• _Exercise goal_
Your task is to copy every entry exactly.

═══ Source material

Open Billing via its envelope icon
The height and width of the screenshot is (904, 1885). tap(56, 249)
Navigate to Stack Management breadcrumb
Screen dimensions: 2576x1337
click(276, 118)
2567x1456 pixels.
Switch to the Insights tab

══════

• _Written response_
Open Billing via its envelope icon
The height and width of the screenshot is (904, 1885). tap(56, 249)
Navigate to Stack Management breadcrumb
Screen dimensions: 2576x1337
click(276, 118)
2567x1456 pixels.
Switch to the Insights tab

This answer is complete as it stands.